과제
목록 맨 처음부터 "I will coord(884,149)."이(가) 들어 있는 줄까지(그 줄 포함) 다시 적되, "How do I perform"만 "How can I do"(으)로 바꾸고 나머지는 그대로 두어 주세요.

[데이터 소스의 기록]
################
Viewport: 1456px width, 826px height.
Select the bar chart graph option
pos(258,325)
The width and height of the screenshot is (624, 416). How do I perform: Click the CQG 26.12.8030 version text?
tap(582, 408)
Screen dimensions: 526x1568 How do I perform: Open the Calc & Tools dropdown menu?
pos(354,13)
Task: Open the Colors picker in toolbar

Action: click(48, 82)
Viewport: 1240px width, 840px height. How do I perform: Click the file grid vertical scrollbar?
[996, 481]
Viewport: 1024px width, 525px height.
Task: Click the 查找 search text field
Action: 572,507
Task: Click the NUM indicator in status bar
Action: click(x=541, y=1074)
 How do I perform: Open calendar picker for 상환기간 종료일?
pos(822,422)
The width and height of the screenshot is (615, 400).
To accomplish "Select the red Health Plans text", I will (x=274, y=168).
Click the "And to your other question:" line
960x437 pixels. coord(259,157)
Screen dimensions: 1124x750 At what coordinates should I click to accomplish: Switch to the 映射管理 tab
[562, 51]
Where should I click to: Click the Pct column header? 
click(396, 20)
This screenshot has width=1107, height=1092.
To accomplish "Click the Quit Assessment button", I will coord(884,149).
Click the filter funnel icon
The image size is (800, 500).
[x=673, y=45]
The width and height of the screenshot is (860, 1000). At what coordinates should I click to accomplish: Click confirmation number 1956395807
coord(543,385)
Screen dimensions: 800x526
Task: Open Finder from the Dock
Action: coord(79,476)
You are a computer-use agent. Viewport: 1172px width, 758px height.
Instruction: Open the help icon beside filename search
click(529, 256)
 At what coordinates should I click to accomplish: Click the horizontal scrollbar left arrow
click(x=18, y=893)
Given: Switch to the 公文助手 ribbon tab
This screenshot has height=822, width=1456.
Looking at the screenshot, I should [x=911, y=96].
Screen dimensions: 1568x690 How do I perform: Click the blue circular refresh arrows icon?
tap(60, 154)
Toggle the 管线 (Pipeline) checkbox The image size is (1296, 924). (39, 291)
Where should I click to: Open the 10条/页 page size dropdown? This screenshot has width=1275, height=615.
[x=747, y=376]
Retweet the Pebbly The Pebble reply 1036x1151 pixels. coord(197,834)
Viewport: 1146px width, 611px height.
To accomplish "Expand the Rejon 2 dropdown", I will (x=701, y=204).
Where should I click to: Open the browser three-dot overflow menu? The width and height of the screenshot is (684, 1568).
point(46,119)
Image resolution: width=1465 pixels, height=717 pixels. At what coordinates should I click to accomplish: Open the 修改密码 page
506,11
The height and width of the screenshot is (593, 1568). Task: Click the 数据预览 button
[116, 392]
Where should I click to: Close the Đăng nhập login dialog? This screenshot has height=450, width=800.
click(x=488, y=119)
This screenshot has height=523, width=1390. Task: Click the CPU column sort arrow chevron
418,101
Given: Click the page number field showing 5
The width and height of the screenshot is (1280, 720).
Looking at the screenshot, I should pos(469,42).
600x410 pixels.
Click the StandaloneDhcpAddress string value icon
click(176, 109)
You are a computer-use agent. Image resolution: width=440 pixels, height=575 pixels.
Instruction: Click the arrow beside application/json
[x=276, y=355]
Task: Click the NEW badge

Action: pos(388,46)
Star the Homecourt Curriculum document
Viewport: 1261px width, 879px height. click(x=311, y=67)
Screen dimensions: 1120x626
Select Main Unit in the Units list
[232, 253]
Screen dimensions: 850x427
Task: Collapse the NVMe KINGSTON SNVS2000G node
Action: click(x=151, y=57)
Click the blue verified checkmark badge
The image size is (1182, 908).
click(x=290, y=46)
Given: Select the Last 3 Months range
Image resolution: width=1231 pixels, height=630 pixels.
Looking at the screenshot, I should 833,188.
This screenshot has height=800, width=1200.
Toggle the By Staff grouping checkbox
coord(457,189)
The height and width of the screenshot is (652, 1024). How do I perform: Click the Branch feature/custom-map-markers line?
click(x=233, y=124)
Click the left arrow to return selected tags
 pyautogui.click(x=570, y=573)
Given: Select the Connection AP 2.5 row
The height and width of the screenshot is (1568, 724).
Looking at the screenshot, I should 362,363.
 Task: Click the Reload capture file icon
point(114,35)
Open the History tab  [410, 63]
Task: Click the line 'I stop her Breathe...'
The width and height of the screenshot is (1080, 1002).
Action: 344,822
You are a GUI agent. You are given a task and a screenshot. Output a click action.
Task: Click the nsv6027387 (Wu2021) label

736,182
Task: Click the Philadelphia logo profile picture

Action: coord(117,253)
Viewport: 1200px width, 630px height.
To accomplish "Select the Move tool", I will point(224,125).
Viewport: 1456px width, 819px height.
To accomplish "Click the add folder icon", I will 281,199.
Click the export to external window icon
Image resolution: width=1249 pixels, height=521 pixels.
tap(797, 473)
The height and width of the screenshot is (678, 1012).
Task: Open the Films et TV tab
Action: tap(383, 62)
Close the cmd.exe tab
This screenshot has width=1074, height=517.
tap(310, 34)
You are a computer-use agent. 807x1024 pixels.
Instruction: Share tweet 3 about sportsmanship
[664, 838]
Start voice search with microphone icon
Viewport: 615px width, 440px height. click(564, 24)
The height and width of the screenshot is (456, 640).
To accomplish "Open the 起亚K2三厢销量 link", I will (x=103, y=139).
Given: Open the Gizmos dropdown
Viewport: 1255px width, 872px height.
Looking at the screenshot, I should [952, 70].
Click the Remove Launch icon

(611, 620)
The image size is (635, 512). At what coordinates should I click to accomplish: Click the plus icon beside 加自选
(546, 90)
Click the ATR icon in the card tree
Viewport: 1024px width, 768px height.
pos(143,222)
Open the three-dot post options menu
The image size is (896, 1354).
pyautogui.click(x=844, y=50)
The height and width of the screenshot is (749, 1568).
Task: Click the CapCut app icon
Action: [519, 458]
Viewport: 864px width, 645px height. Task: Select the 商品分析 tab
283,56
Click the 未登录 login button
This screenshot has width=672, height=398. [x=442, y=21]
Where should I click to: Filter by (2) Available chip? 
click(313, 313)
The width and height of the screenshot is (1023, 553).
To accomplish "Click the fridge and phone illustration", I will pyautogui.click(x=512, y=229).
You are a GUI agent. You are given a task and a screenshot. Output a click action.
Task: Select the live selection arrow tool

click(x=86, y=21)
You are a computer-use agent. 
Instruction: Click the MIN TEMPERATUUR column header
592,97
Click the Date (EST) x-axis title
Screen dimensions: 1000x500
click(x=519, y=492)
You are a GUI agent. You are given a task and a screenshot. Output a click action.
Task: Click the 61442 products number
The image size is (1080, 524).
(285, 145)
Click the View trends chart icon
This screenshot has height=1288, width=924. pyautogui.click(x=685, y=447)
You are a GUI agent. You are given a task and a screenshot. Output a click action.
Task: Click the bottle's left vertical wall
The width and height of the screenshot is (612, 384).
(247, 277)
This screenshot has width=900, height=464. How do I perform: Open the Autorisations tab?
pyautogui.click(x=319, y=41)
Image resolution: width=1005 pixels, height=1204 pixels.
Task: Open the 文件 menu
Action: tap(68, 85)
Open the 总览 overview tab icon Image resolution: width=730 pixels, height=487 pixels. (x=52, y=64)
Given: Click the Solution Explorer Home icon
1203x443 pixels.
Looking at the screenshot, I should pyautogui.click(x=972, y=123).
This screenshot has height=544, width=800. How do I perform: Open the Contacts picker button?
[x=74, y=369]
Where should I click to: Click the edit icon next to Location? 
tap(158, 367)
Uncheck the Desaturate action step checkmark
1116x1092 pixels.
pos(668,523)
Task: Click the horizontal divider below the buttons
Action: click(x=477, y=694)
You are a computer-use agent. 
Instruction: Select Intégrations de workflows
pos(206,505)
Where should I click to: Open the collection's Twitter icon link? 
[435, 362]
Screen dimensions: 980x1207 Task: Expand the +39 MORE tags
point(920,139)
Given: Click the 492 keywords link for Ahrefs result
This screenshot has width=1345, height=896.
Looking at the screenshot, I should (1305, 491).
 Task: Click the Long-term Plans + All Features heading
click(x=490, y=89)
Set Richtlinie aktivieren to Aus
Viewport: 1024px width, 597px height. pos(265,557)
################
아래 풀이
Viewport: 1456px width, 826px height.
Select the bar chart graph option
pos(258,325)
The width and height of the screenshot is (624, 416). How can I do: Click the CQG 26.12.8030 version text?
tap(582, 408)
Screen dimensions: 526x1568 How can I do: Open the Calc & Tools dropdown menu?
pos(354,13)
Task: Open the Colors picker in toolbar

Action: click(48, 82)
Viewport: 1240px width, 840px height. How can I do: Click the file grid vertical scrollbar?
[996, 481]
Viewport: 1024px width, 525px height.
Task: Click the 查找 search text field
Action: 572,507
Task: Click the NUM indicator in status bar
Action: click(x=541, y=1074)
 How can I do: Open calendar picker for 상환기간 종료일?
pos(822,422)
The width and height of the screenshot is (615, 400).
To accomplish "Select the red Health Plans text", I will (x=274, y=168).
Click the "And to your other question:" line
960x437 pixels. coord(259,157)
Screen dimensions: 1124x750 At what coordinates should I click to accomplish: Switch to the 映射管理 tab
[562, 51]
Where should I click to: Click the Pct column header? 
click(396, 20)
This screenshot has width=1107, height=1092.
To accomplish "Click the Quit Assessment button", I will coord(884,149).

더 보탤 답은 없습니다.